A acumulação primitiva aumenta de facto a
concentração de riqueza de dois modos: um que acaba de ser
discutido; ele suplementa o efeito daquilo que Marx chamou de
"centralização do capital". O outro modo é que
pelo esmagamento de camponeses e pequenos produtores expulsa-os das suas
ocupações tradicionais para migrarem para cidades onde se juntam
às fileiras dos que procuram emprego e portanto incham a dimensão
relativa do exército de reserva do trabalho; isto acentua a desigualdade
de rendimento pelas razões já discutidas e, portanto, da
desigualdade de riqueza.
O quarto caminho pelo qual o neoliberalismo promove a desigualdade de riqueza
é pela transferência de concessões e isenções
fiscais aos ricos em nome da promoção do crescimento
económico mais alto. Tais concessões aumentam directamente a
desigualdade de riqueza. Além disso, uma vez que elas são
equilibradas pela redução da despesa governamental com
educação e saúde, e dessa forma privatizando directa ou
indirectamente estes serviços essenciais, contribuem assim para o
empobrecimento de vastos segmentos de pessoas comuns, o que, como vimos
anteriormente, também aumenta a desigualdade de riqueza.

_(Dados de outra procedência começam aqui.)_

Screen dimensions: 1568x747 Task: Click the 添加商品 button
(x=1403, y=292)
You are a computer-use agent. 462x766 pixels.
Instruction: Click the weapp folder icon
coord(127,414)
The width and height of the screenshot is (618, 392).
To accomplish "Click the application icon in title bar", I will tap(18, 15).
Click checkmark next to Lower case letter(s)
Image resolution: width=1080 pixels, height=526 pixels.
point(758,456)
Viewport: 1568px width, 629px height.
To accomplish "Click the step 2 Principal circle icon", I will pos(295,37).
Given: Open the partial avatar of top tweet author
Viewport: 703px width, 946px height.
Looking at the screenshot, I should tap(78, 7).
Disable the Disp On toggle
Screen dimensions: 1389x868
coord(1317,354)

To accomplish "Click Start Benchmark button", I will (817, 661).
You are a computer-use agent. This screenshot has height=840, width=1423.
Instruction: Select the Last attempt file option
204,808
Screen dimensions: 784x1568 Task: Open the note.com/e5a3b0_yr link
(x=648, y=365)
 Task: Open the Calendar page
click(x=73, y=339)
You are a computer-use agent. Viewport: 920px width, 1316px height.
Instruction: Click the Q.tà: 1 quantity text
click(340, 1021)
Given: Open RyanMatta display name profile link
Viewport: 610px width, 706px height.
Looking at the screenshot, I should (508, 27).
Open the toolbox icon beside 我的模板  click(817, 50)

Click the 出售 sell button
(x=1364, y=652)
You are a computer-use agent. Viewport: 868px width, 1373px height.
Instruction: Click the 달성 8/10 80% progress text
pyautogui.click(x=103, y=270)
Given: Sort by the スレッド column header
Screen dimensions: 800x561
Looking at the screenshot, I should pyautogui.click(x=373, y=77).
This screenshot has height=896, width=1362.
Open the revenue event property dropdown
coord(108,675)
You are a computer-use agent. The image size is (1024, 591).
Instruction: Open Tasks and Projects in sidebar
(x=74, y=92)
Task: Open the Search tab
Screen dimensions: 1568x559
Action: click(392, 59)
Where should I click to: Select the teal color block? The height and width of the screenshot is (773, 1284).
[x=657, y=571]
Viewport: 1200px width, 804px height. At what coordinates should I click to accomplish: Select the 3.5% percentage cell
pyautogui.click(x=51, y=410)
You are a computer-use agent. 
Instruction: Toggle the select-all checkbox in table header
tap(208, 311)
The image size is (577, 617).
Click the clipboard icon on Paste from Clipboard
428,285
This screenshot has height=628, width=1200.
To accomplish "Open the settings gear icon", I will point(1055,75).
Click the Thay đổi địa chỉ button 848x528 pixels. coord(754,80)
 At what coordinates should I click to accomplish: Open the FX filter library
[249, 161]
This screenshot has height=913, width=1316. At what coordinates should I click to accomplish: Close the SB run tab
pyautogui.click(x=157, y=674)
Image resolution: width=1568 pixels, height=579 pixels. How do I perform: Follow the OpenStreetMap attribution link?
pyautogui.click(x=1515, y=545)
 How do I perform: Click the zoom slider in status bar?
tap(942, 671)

O quinto caminho pelo qual aumenta a desigualdade de riqueza sob o
neoliberalismo é através da formação de bolhas de
preços de activos. Booms especulativos no mercado de
acções ou em outros mercados de activo dão um impulso aos
valores dos activos. Como percentis do topo figuram de modo destacado entre os
possuidores de activos, verifica-se que o valor absoluto da sua riqueza, e
portanto da sua fatia na riqueza total, aumenta bastante rapidamente num
período muito curto.
Isto entretanto levanta um ponto discutível. Em que medida um aumento do
montante absoluto de riqueza e da sua fatia no total fez com que um tal boom
especulativo fosse considerado genuíno? Afinal de contas, assim como uma
bolha especulativa pode impulsionar a riqueza dos percentis do topo, o colapso
da bolha pode reduzir a sua riqueza da noite para o dia. Por que então
um aumento da desigualdade de riqueza baseado na bolha deveria ser motivo de
preocupação?
Isto contudo torna-se motivo de preocupação porque, mais uma vez
sob um regime neoliberal, os governos tentam impedir o colapso da bolha (o qual
teria sérias repercussões adversas sobre a economia)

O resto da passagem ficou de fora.